Only two of the seventeen candidates for Judge in Luzerne County filed campaign finance reports for cycle 1, which ended March 30, 2009. Those candidates were Michael Pendolphi and Jennifer Rogers. Campaign financing may not be the most interesting subject out there, but Buzz and I have some time on our hands before the start of the WNBA season.
Pennsylvania campaign finance law requires the filing of a cycle 1 report only for candidates seeking state office (in this election, that only applies to candidates for the Commonwealth, Superior, or Supreme Courts) or candidate committees that have "expended money for the purpose of influencing the election" statewide candidates.
Neither Rogers nor Pendolphi's committees expended any money on behalf of a statewide candidate, so they did not have to file a report. In this new era of full disclosure, we must assume they filed their reports to demonstrate this new openness. Then again, perhaps they misinterpreted the law and believed they were obligated to file.
In any case, here's what we found.
Pendolphi spent $104.94 on photography, $77.36 on balloons, and $302.00 on printing of labels and pins, for a total of $484.30. All of Pendolphi's contributions were from Pendolphi himself. Pendolphi's ending balance was $0.00
Rogers' campaign report was a bit more complicated. She raised $2425 from seventeen contributions ranging from $100 to $250. She raised $1752 from unitemized contributions of $50.00 or less, and $7600 from contributions of $250.01 or more.
The $1000 plus club had four members. Ruth and Clifford Melberger gave $1000, Bettie Ann Morgan gave $1000, Ronald and Madge Rogers gave $1000, and Attorney Vincent Cappellini gave $2500.
Rogers spent $3907.78 on political consulting, postage, and printing. She had unpaid debts in the amount of $3461.42. These bills were for printing and advertising.
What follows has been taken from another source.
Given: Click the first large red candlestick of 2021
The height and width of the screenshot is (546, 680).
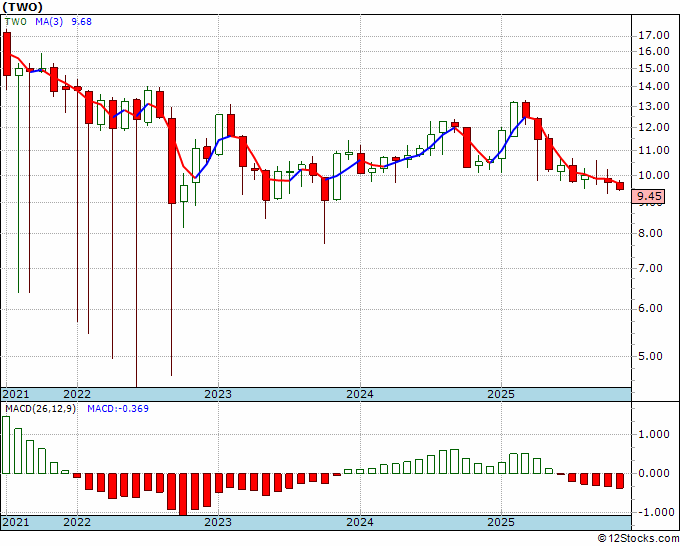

This left Rogers with an ending balance of $4227.80, after subtracting the unpaid invoices.
So as we stood at the beginning of April neither of these candidates had raised nearly as much as the $37,000 which fellow judicial candidate Gene Sperazza gave back in lawyer contributions.
We don't expect an monetarily equal playing field out there. We fully expect some of the candidates to raise and spend less than $20,000 or even $10,000. We also fully expect some candidates to raise and spend well over $100,000.
At this point, the usual suspects for the $100,000 plus club are Sperazza, Judge Joseph Musto, Thomas O'Connor, William Amesbury, C. J. Bufalino, Richard Hughes, and John Terrana.